Similar to the refried beans, you can used canned tomatoes for this also. Remember, during the coronavirus outbreak, you may not get to a store. Pull your cans off the pantry shelf and use those. When summer rolls around again, you could roast and freeze or can tomatoes. But right now, it’s March and winter in the Northern Hemisphere and you need to eat something.
Oh, in case you’re wondering what the heck this is, it’s chickpeas in tomato-onion sauce. Tasty, delicious, inexpensive and easy to make. Serve it with rice or naan or both. As with most food I make at home, I’m often disappointed with this dish in restaurants, which is fine, because we won’t be eating in them for a while.
Basic ingredients: lentils, onion, garlic, spices, oil.
I make this Indian dish a few times a month but it varies according to what I have on hand. Sometimes I use small red lentils for a soupier dal, like this pumpkin dal. Sometimes I use the larger green lentils that hold up well to various vegetables, such as potatoes (OMG so good with potatoes) or cauliflower or both.
Go here for the basic dal recipe.
Basic ingredients: chickpeas, tahini, lemon juice, salt, garlic, olive oil. Add cumin and a bit of cayenne if desired.
Chickpeas are a zero-waste food group. If you’ve made the chana masala and cooked extra chickpeas, you can whip up hummus very quickly.
Have some leftover roasted or steamed vegetables on hand? Toss them in to add color and more vegetables to your family’s diet. Enjoy your hummus with fresh vegetables like carrots, celery and cucumbers, bread or crackers.
Go here for the basic hummus recipe.
In other news, I will take to Instagram Live weekdays at 4pm ET/1pm PT. I’ll show you what I’m cooking or making while stranded at my mom’s in Ontario, Canada. My mom may make an occasional appearance.
5 Replies to “Lockdown Cooking: 7 Humble Dishes from Staples”

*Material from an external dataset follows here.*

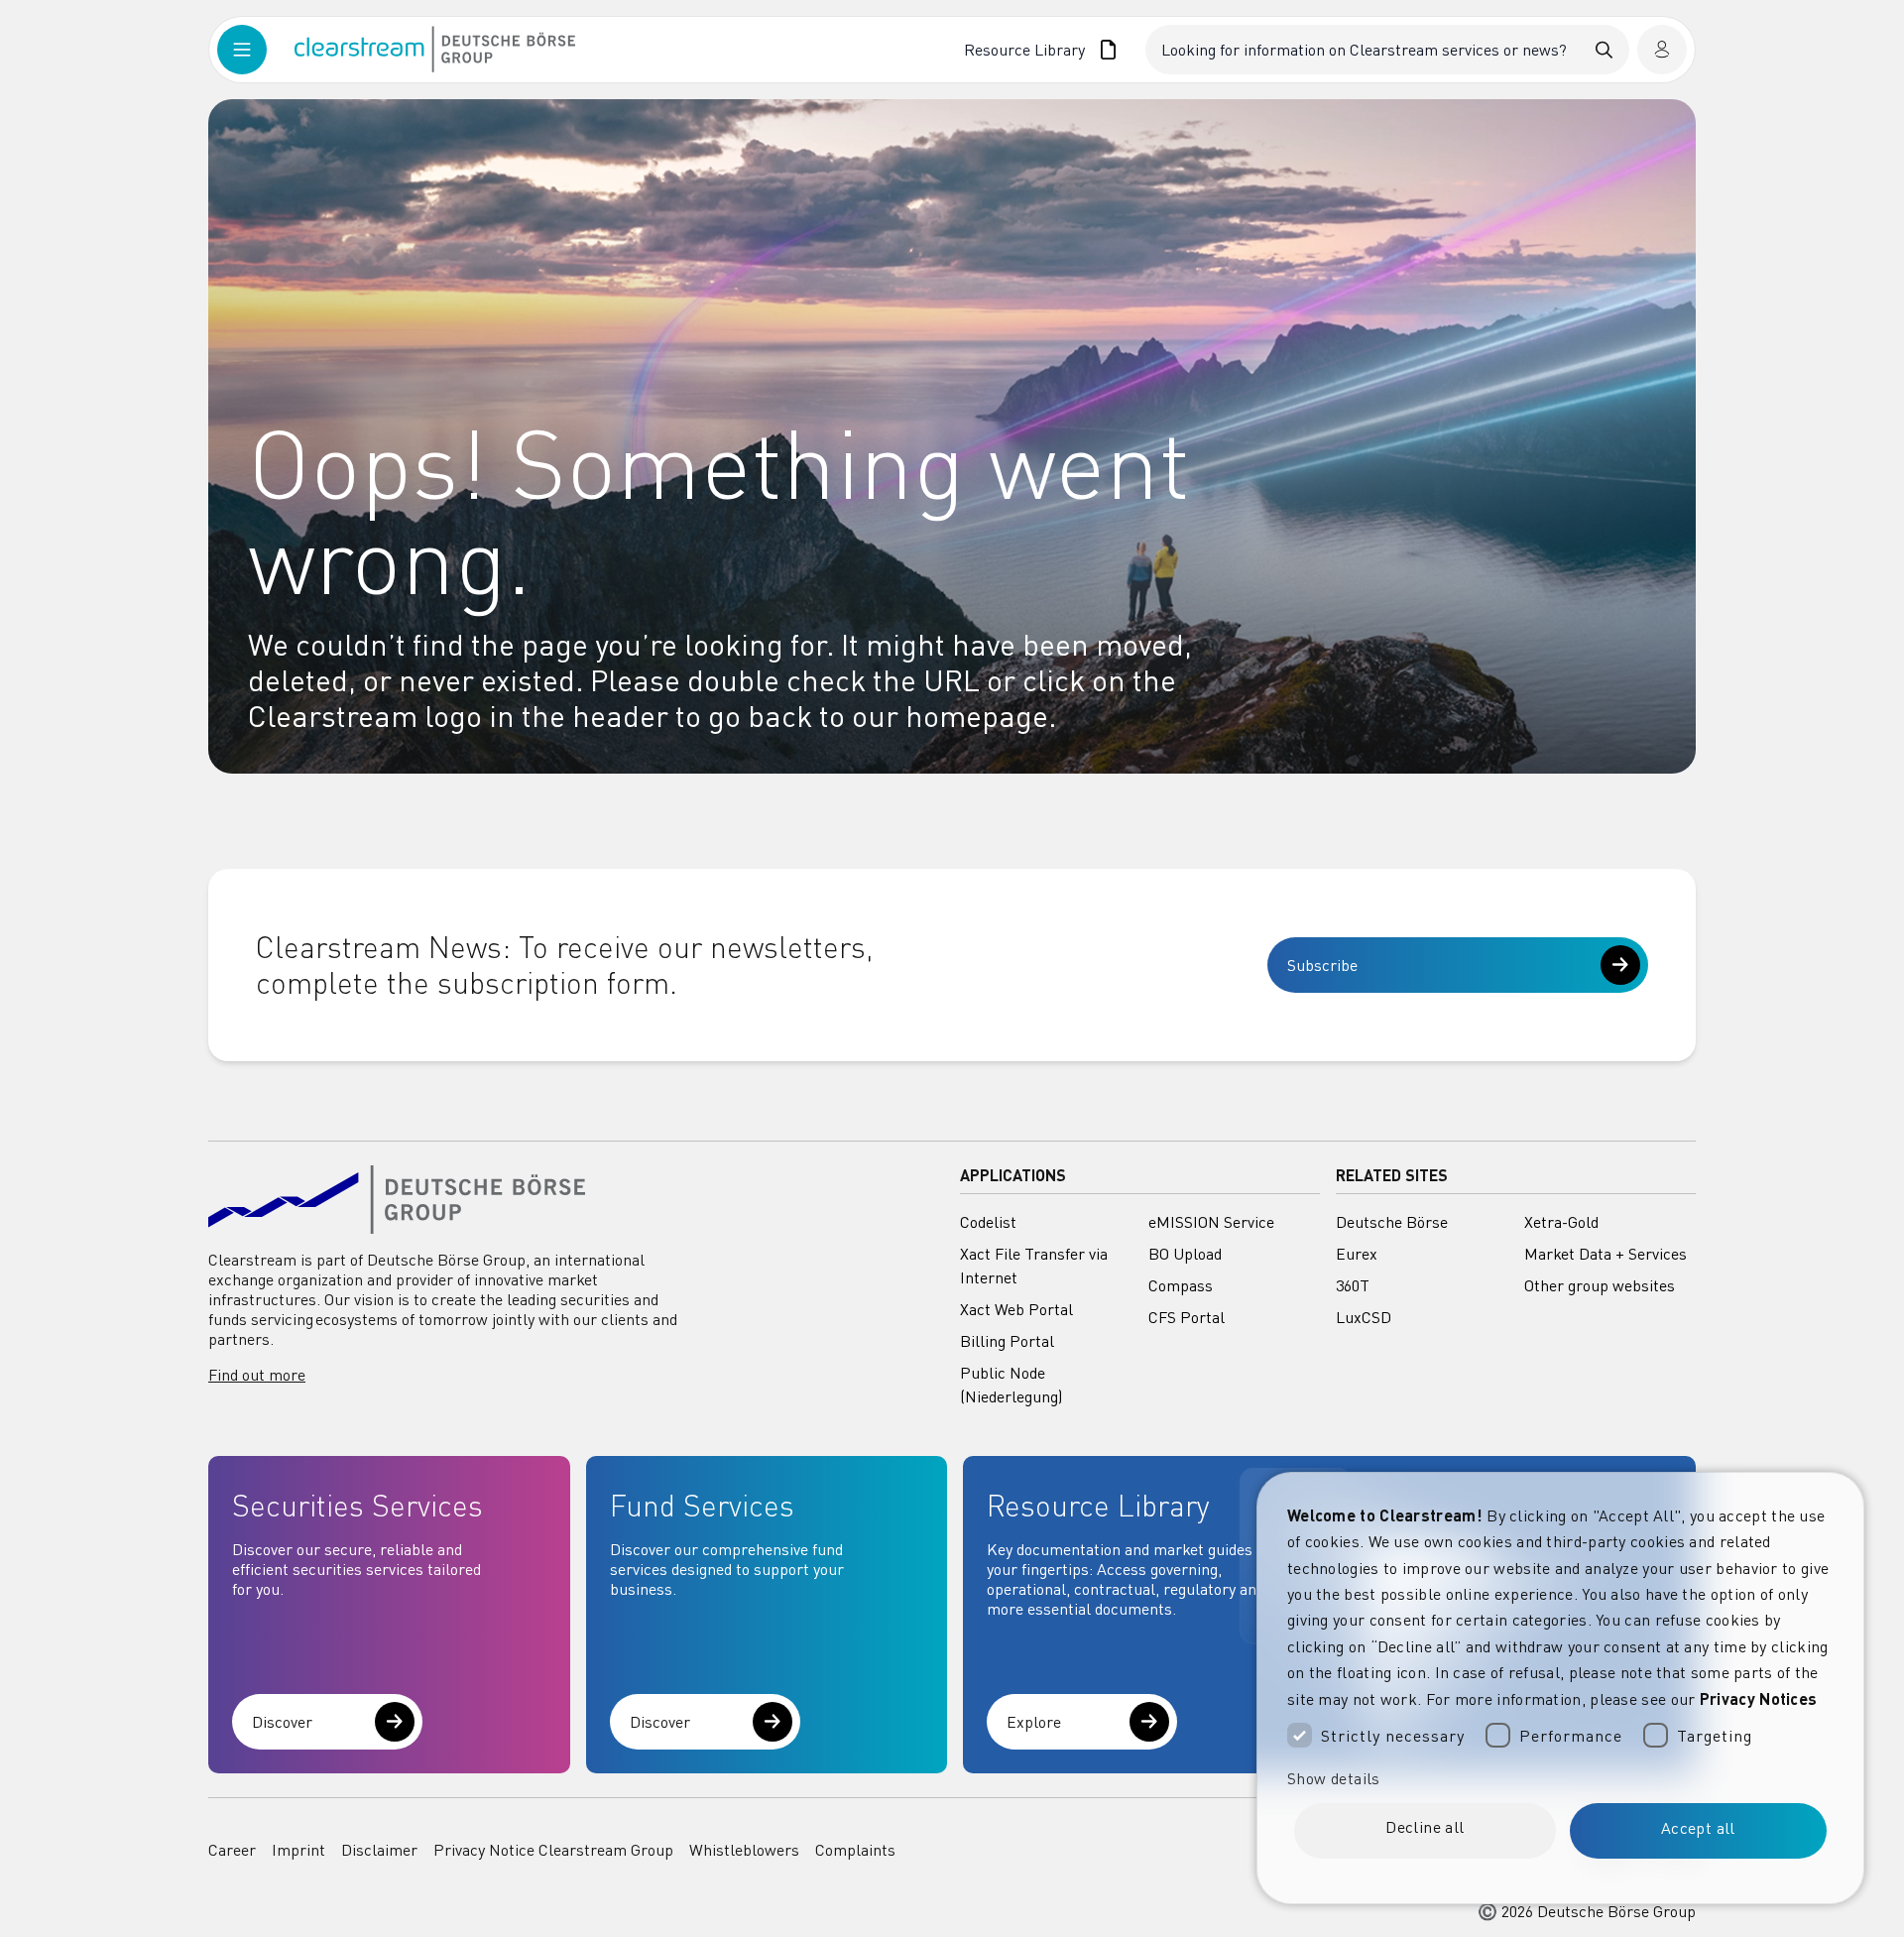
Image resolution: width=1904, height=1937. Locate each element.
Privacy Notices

I leave steel cut oats in water overnight and they’re ready to eat — no 45 minutes cooking. A few seconds preparation time. A very liberating discovery I made when my store was out of rolled oats.
My mom used to call it depression oats, and she did the same with rice. She brought it to a boil, covered it with a tea towel under the lid to absorb excess moisture, and let it sit overnight. The rice was perfectly cooked in the morning.
Thank you for this list! I can’t think of a better time for people to focus in on their habits at home.